Rafa jódar scheitert in miami – aber als top-100-star

Ein einziger Punkt trennte Rafa Jódar vom ersten Satz gegen Tomás Martín Etcheverry – und genau dieser Moment entschied das gesamte Match. Der argentinische Routinier, gesetzt als Nummer 29 beim Miami Open, wehrte beim Stand von 5:4 einen Satzball ab. Was folgte, war eine Vorhand des jungen Spaniers ins Aus – und Etcheverry schlug sofort zurück. Mit einem Break. Mit dem ersten Satz. Mit dem Momentum.

Wie ein spiel in zwei akten auseinanderbrach

Der zweite Satz begann, als wäre die Luft aus Jódars Ballons entwichen. Im dritten Spiel das zweite Break des Argentiniers – und der Spieler des Club de Tenis Chamartín hatte schlicht keine Antwort mehr. Er hatte schon vier Partien in den Beinen, kam aus der Qualifikation, hatte alles gegeben. Am Ende stand es 7:5 und 6:4. Eine Niederlage, die schmerzt. Aber keine, die beschämt.

Jódar verlässt Florida als Weltranglisten-86. Das ist keine Randnotiz. Der Madrileño hat sich in dieser Saison auf eine Art präsentiert, die im Tenniszirkus nicht unbemerkt bleibt. Nur Daniil Medvedev hat 2025 mehr Matches gewonnen als er – 19 zu 18. Die Zahl spricht für sich.

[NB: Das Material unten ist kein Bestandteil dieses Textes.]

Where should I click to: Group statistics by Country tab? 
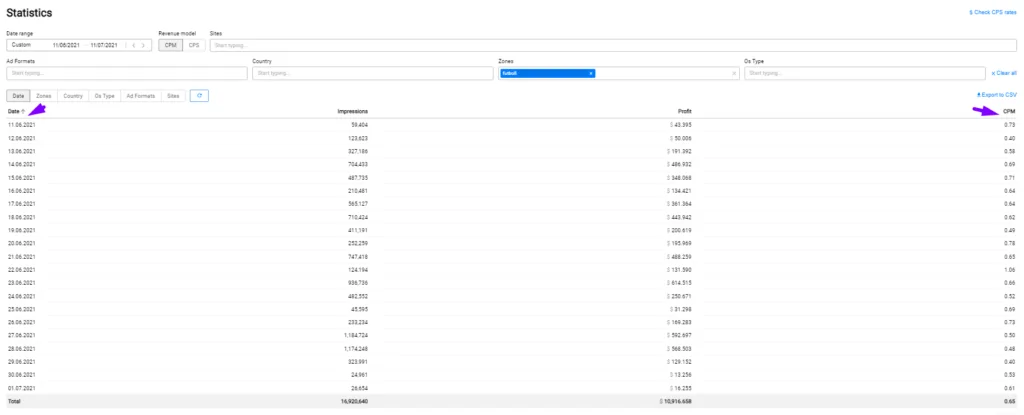(x=72, y=95)
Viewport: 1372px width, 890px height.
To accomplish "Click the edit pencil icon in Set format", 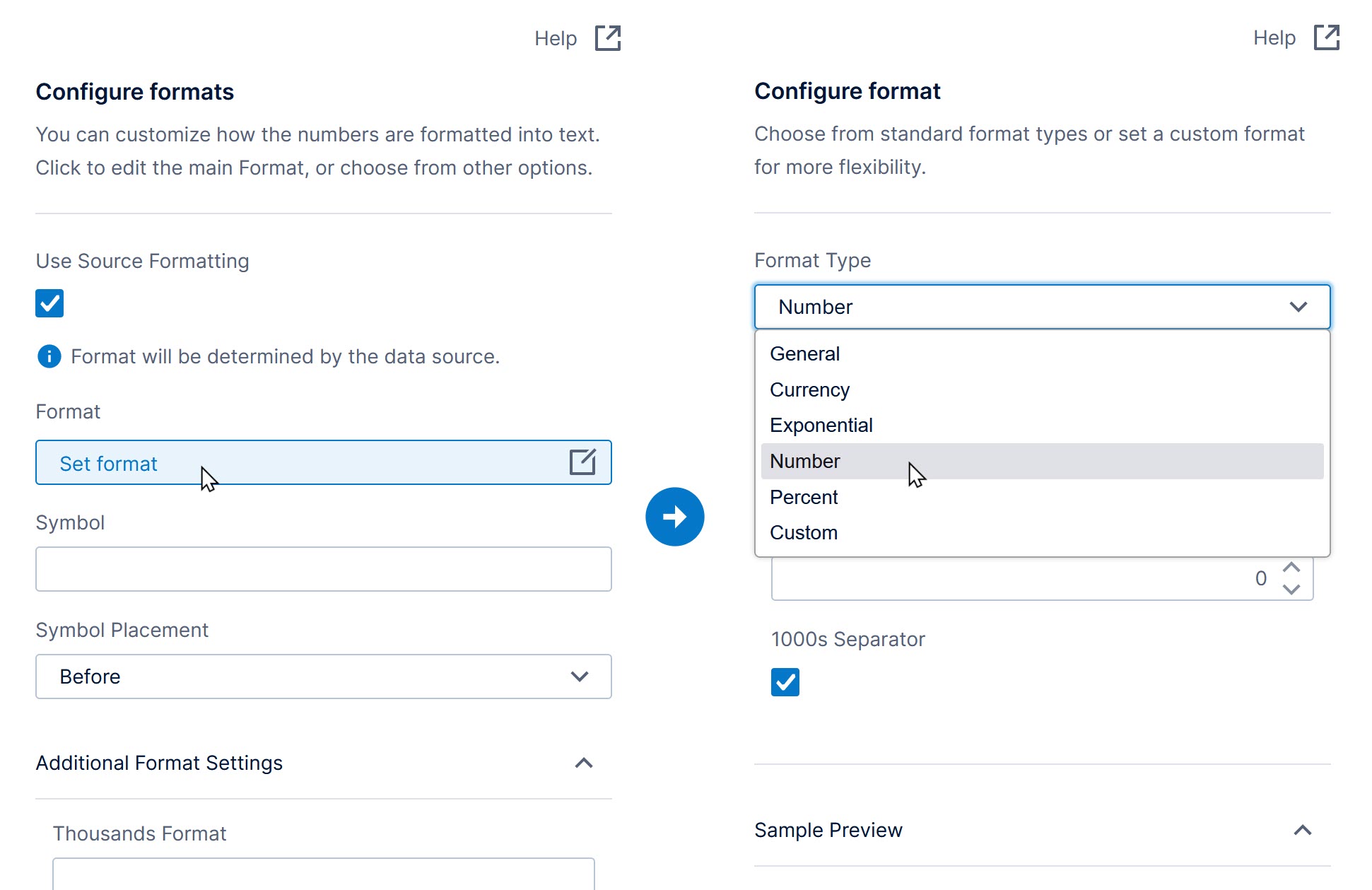I will click(x=582, y=462).
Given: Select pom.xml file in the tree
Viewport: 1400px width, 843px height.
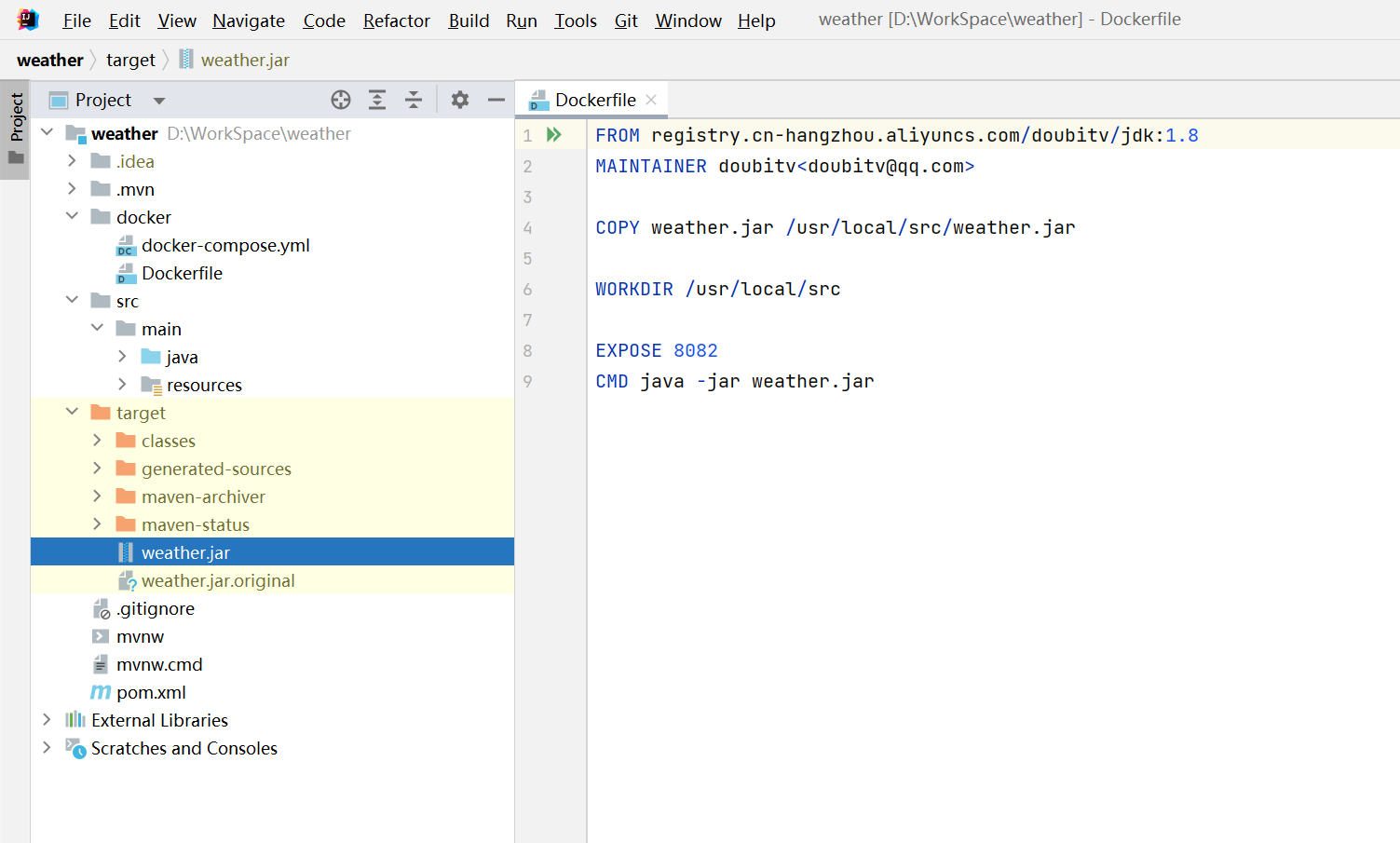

Das abenteuer miami endet, aber die einladungen kommen

Das abenteuer miami endet, aber die einladungen kommen

Was bleibt, ist der Respekt der Umkleidekabine. Und ein voller Kalender. Das Barcelona Open Banc Sabadell vom 13. bis 19. April wartet bereits mit einer Wildcard auf ihn – so wie es zuvor schon in Delray Beach, Acapulco und Indian Wells der Fall war. Turnierorganisatoren wollen ihn sehen. Sponsoren auch. Das Publikum sowieso.

Rafa Jódar ist 2025 in Miami nicht als Sieger abgereist. Er ist als Versprechen abgereist – eines, das die Tenniswelt noch sehr oft einlösen wird.